人月商売が嫌になった

SI業界における人月商売の問題が叫ばれて久しいところですが、私はこのやり方が心底嫌になりました。

私の今の雇用形態は、契約社員というやつで、その契約をしている会社から、システム開発の現場に派遣なのか請負なのか分かりませんが、いずれにせよ現場に毎日行って仕事をするというものです。良い言い方ではありませんが、いわゆるIT土方というやつです。

契約している時間のプラスマイナス20時間なら報酬の調整なし。多かったり少なかったりしたら増額になったり減額になったりという調整があります。よく、SI業界で会社間の契約をこういう形態でやりますが(いわゆる人月商売)、それを個人にも当てはめているわけです。つまり、契約している会社は絶対に損をしないわけですね。頭の良い方法です。

データファイルの一部:
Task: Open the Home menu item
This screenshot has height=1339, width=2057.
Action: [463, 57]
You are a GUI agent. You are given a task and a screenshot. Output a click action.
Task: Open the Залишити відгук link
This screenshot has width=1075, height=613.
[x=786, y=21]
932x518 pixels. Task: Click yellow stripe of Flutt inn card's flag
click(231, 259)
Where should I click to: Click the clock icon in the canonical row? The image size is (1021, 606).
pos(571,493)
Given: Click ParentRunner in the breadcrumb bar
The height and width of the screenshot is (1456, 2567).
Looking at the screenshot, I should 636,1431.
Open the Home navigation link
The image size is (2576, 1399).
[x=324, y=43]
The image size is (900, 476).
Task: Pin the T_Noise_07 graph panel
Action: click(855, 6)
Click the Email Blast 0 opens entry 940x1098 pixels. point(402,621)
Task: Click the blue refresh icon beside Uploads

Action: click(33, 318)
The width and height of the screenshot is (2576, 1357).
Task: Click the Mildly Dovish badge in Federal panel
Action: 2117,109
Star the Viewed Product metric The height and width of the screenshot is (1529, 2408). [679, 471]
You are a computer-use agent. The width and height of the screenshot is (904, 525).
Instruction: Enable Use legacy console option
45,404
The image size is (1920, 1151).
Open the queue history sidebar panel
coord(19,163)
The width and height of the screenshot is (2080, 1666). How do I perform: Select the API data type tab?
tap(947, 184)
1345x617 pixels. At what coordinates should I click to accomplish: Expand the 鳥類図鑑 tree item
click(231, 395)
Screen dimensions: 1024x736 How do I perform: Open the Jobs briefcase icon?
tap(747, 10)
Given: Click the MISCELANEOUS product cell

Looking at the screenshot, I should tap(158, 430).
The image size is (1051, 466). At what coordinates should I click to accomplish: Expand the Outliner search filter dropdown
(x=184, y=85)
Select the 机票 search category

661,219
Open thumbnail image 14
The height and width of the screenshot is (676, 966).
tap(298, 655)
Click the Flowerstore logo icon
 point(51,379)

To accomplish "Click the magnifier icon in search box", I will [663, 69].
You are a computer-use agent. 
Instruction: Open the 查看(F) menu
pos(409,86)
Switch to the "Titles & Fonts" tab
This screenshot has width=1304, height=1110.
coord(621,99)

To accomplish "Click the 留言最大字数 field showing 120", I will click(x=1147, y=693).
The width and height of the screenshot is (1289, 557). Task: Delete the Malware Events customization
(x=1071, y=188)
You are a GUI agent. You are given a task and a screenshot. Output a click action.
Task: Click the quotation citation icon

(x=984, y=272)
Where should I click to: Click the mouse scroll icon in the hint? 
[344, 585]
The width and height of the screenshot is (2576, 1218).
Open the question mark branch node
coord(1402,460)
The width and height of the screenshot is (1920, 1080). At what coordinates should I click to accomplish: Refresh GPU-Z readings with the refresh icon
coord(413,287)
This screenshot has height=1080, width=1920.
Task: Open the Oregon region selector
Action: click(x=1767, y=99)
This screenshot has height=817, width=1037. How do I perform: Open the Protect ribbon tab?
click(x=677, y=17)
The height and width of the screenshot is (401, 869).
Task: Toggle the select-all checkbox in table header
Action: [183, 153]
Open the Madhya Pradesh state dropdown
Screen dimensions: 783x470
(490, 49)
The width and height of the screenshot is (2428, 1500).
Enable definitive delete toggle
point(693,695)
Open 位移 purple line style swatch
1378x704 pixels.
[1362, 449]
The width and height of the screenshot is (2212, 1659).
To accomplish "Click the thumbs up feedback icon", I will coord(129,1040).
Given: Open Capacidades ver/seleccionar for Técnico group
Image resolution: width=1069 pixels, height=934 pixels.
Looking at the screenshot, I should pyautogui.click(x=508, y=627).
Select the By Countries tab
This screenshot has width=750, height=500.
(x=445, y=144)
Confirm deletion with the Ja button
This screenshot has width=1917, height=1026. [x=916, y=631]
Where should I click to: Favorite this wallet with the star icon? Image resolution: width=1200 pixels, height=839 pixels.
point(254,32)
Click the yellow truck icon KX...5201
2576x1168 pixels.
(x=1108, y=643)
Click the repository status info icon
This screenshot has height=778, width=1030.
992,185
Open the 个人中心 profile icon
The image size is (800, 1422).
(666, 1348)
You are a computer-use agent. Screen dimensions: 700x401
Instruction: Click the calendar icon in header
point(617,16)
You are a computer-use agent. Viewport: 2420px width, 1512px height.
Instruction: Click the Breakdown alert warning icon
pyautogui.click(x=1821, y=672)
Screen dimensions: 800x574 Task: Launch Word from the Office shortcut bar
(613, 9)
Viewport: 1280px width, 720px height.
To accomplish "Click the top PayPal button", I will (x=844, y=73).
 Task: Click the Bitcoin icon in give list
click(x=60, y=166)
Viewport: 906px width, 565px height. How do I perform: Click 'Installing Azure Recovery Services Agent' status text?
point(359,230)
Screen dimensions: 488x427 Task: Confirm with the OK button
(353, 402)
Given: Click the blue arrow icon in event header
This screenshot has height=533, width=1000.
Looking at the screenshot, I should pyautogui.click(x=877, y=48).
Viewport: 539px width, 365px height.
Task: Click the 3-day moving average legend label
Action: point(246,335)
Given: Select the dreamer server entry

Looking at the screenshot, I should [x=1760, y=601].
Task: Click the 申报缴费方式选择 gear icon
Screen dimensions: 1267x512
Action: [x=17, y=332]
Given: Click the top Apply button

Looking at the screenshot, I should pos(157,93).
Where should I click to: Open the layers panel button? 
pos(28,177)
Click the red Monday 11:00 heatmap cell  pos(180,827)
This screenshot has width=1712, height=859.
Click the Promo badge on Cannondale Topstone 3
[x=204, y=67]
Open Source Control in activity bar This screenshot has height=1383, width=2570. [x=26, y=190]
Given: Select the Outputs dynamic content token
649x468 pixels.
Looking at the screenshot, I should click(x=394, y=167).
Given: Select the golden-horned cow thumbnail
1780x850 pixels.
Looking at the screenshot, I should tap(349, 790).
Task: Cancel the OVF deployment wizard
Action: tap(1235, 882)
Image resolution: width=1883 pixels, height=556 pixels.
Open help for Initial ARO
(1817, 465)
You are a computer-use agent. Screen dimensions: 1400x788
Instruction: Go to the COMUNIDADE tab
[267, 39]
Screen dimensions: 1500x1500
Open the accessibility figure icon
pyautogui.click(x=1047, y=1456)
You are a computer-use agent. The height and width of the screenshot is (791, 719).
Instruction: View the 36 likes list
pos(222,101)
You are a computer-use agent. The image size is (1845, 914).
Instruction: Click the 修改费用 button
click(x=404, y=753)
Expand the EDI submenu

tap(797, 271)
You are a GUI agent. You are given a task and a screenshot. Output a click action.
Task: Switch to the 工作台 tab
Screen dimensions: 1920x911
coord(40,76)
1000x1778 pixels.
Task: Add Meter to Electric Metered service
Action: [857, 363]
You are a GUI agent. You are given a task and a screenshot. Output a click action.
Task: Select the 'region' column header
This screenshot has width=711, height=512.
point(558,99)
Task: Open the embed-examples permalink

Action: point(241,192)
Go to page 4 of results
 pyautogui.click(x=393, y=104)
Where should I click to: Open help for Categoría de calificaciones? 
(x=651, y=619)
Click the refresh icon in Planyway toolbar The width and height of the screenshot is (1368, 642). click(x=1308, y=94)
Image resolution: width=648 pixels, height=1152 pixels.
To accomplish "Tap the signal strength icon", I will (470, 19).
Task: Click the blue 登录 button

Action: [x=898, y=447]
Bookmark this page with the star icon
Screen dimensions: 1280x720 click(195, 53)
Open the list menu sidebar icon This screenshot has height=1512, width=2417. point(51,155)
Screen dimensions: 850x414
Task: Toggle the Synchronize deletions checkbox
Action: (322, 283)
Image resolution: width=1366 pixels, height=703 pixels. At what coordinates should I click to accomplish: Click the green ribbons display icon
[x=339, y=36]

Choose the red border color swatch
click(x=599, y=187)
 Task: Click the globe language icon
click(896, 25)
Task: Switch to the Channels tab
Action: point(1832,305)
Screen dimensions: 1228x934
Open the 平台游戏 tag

» 取り組む課題
人月商売についての文章を、一字一句変えずに全文もう一度書き記してください。 これらの項目は、人月商売についての文章とは関係がありません。

» 記述回答
人月商売が嫌になった

SI業界における人月商売の問題が叫ばれて久しいところですが、私はこのやり方が心底嫌になりました。

私の今の雇用形態は、契約社員というやつで、その契約をしている会社から、システム開発の現場に派遣なのか請負なのか分かりませんが、いずれにせよ現場に毎日行って仕事をするというものです。良い言い方ではありませんが、いわゆるIT土方というやつです。

契約している時間のプラスマイナス20時間なら報酬の調整なし。多かったり少なかったりしたら増額になったり減額になったりという調整があります。よく、SI業界で会社間の契約をこういう形態でやりますが(いわゆる人月商売)、それを個人にも当てはめているわけです。つまり、契約している会社は絶対に損をしないわけですね。頭の良い方法です。